Loyalty Pays Holdings Corp., a subsidiary of NanoPay, acquired MintChip and all of its assets for an undisclosed amount. MintChip was halted as a project by the Mint on April 4, 2014, and put up for sale. The project was first unveiled in 2012 as a way for Canadians to represent the Canadian dollar in a digital form – usually on smartphone – and enable peer-to-peer style transactions similar to crypto-currencies such as Bitcoin.
NanoPay won the right to acquire MintChip after a competitive process that saw 10 different parties involved in the first round, says Laurence Cook, CEO of NanoPay. After three rounds of competing bids and nine months in the exclusive period, the Mint accepted NanoPay’s proposal. Cook sees MintChip as a superior alternative to Bitcoin.
“Although the transactions are peer-to-peer, as they would be in Bitcoin, they are much lighter and much faster,” he says. “The heritage of Bitcoin is countercultural and anti-central bank, and the history of this is regulator friendly.”
Just as MintChip was originally designed as a digital delivery vehicle for the Canadian currency, NanoPay will continue to focus on using MintChip to represent fiat currencies (those issued by a central bank.) The technology could also be used to represent loyalty points such as Air Miles, Cook says, as the digital platform can be designed to hold any currency.
MintChip uses secure asset stores, which act like a sort of digital envelope, to hold a value that is linked to an originator. Originators must have an equivalent amount of money stored in an asset manager in order to create the digital currency, Cook says.
While NanoPay’s loyalty offering and MintChip are seen as complementary by the company, Cook says, the products will be offered as standalone.
The advantages for businesses are the prospect of eliminating all the overhead related to dealing with cash. Expenses on handling cash, transporting it to banks, paying service fees, and otherwise could be reduced. Even theft of cash would be prevented by the digital solution.
“Our mandate is to replace cash,” Cook says. “The cost of doing a MintChip transaction is going to be a fixed price and much lower fixed price.”
MintChip told ITBusiness.ca it wouldn’t offer comment on the news until after it was released (this morning), but in a press release, Bob Zintel, senior director of finance at the Mint, describes commercialization in the private sector as the natural next step for MintChip.
In 2012, MintChip formed a partnership with France-based payment solutions provider Ingenico S.A. to build a wireless
point-of-sales terminal so merchants could accept MintChip purchases in-store.
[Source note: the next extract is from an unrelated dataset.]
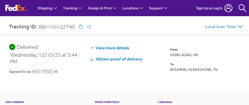Click the OUR COMPANY footer heading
Cook says Ingenico remains involved as a partner. Ingenico says it is the market leader of POS terminals in Canada following the completion of a substantial order of Moneris terminals in 2014.
On the consumer side, interaction with MintChip will come in the form of an app. Expect to see it available on iOS and Android first, Cook says, with BlackBerry and Windows Phone to come later.
NanoPay will also be releasing the code for open development around MintChip, and it will be publishing APIs to encourage third-party developers to make apps with it.